--- Comment #26 from Thomas Schmitt <> ---

> The error ImgBurn gives me is something like "invalid address for write".
> Other users receiving that error were told it's because of the medium
> quality,

It's probably a miscoordination between burn program and drive.
There is SCSI error code

Each SCSI WRITE command contains the block address where the write
operation shall start and the number of blocks which shall be written
with the payload bytes of the SCSI command.
If the drive replies "invalid address", then either one of the affected
blocks was out of the range of writable blocks on a BD-RE or a BD-R which
was formatted to "Pseudo Overwrite" (POW), or the start block address
was not the Next Writable address of a BD-R which was not formatted to POW.

> 50GB Panasonics

So probably double-layer BD-R. Unlike with DVD+R DL, we burn programmers
have no influence on the hopping between the layers. That's rather good,
as with DVD+R DL we had some problem reports with any of the possible
modes of operation.

My best guess would be that the passing-through of SCSI commands to the
burner is prone to disturbances or hick-ups.


No protests from the drive to see. It took nearly 50 GiB.

The only suspicious message is
> cdrfifo 0: on read: errno=22 , "Invalid argument"
This was when reading the input file into the ring buffer.
And it happened before writing began. But it did not prevent writing
... which i cannot reproduce yet.
All my tries with simulated errors abort early.

My apologies for the medium waste, anyway.

errno 22 is not a usual read error. man 2 read mentions O_DIRECT.
Maybe the distro configured libburn with non-default
and your disk has physical blocks larger than 2048.
But Debian and therefore probably Mint has in the buildd log of libburn:
  disabled use of O_DIRECT with track input

If it's O_DIRECT, then a run with growisofs might encounter the same
problem.

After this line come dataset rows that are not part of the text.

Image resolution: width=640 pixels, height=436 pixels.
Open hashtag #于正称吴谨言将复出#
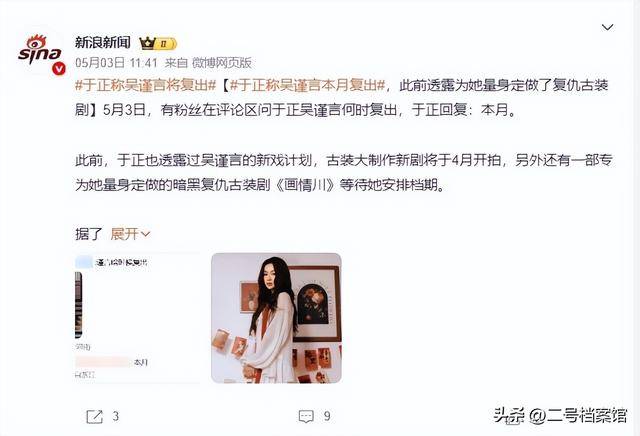coord(146,85)
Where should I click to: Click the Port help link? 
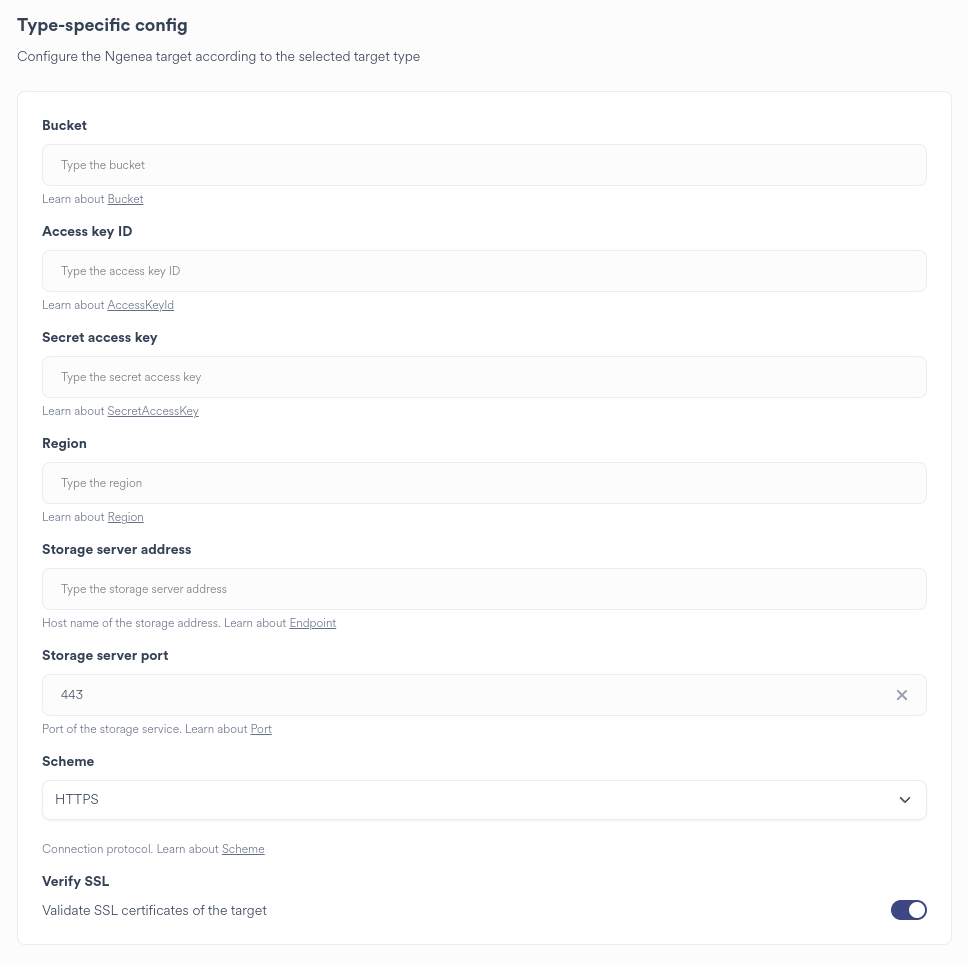(261, 729)
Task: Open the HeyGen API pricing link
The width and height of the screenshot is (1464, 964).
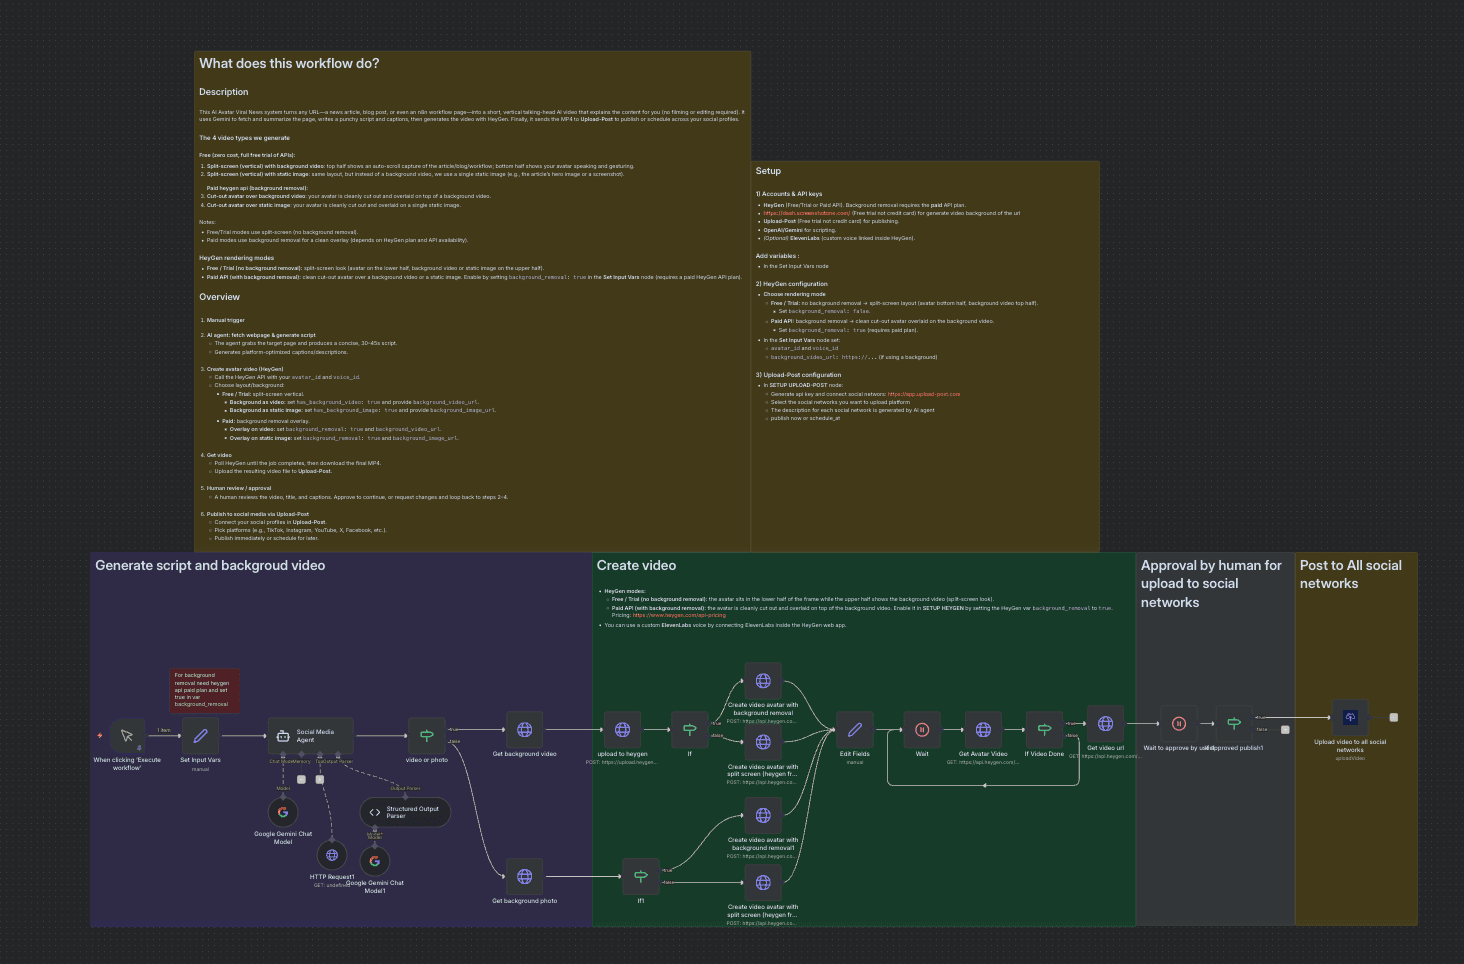Action: 679,616
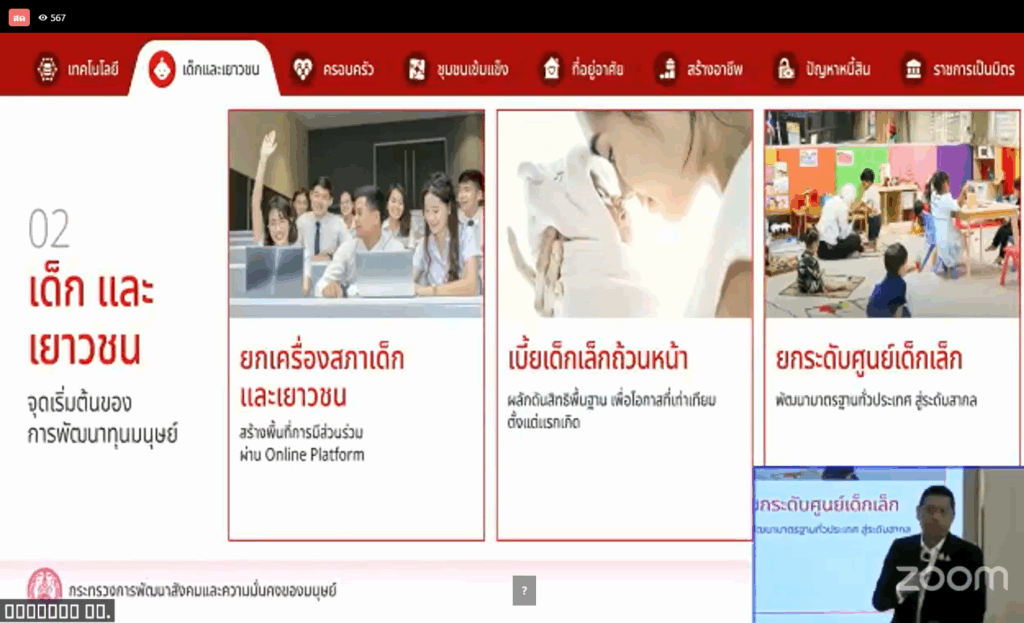Open the ยกระดับศูนย์เด็กเล็ก card heading
Image resolution: width=1024 pixels, height=623 pixels.
click(869, 359)
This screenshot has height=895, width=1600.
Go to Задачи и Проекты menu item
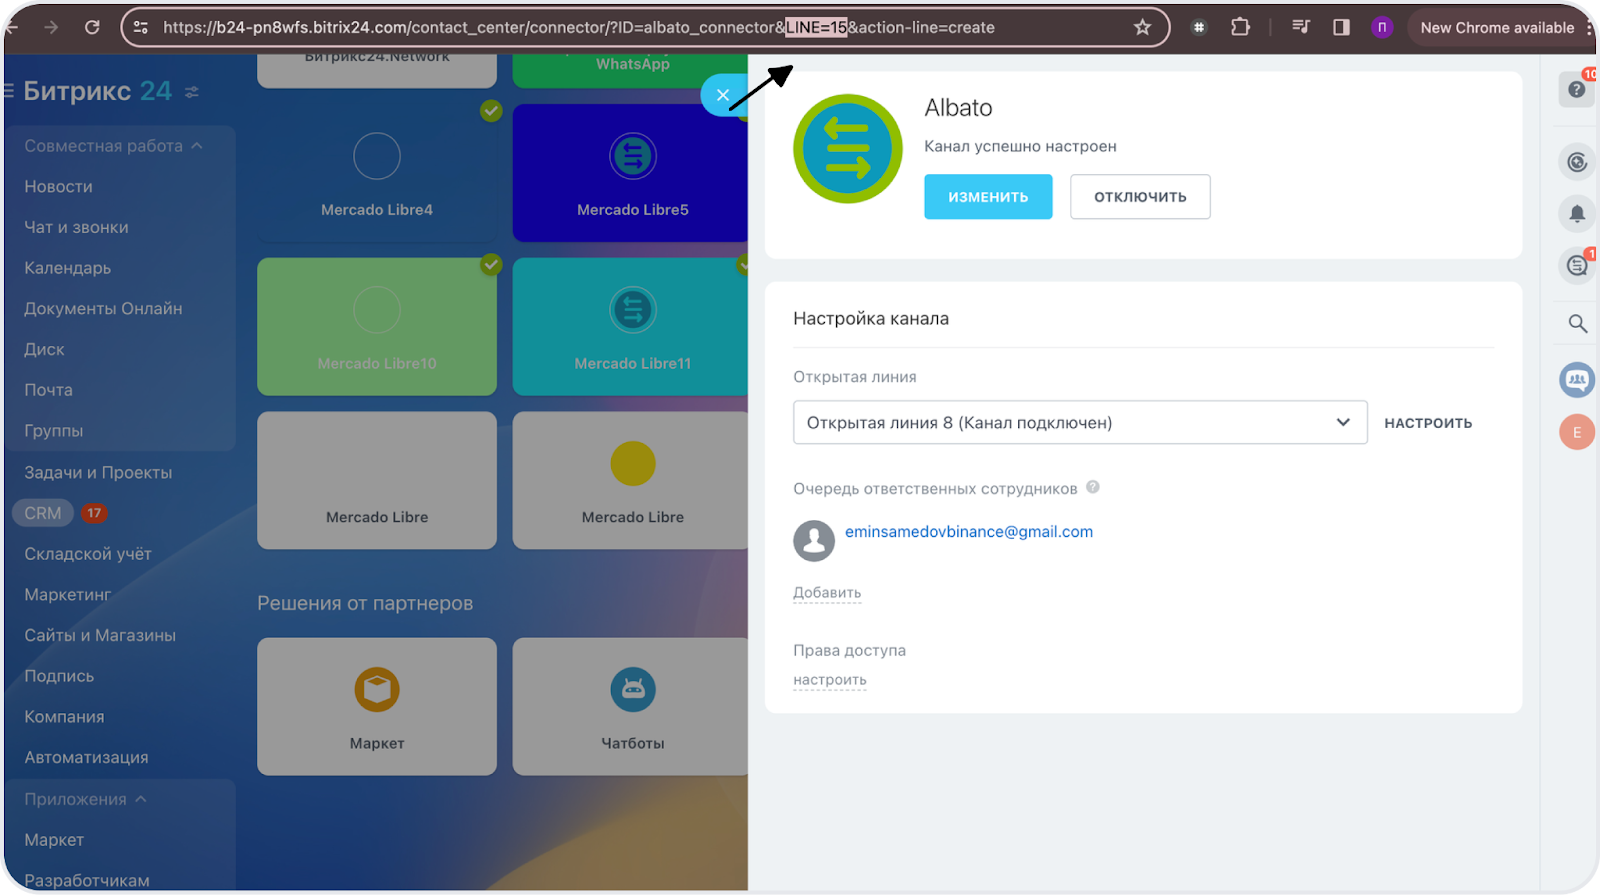[98, 472]
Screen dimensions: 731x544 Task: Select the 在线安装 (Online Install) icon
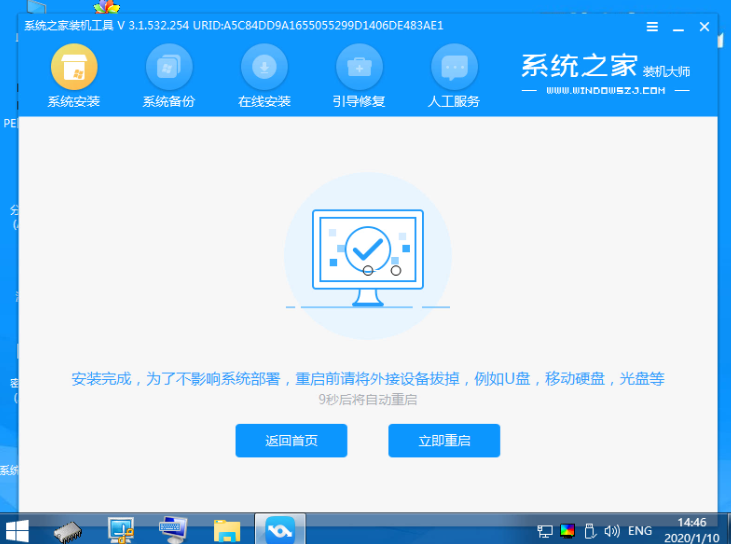(264, 76)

If i understand its source right, then it uses O_DIRECT
by default if Linux is younger than 2.5.


What was the exact cdrskin command you used and what do you get from
  ls -ld $path
with $path leading to the image file ?


What happens if you do (without risking a BD-R medium)

  cdrskin --allow_emulated_drives -sao -v dev=stdio:/dev/null fs=32m -eject

Does it report again
  cdrfifo 0: on read: errno=22 , "Invalid argument"

If so, then we need to build cdrskin from source with surely O_DIRECT


What does a hex editor say about your burned BD-R ?
Does it show any non-zero bytes after maybe some first MBs of zeros ?


Have a nice day :)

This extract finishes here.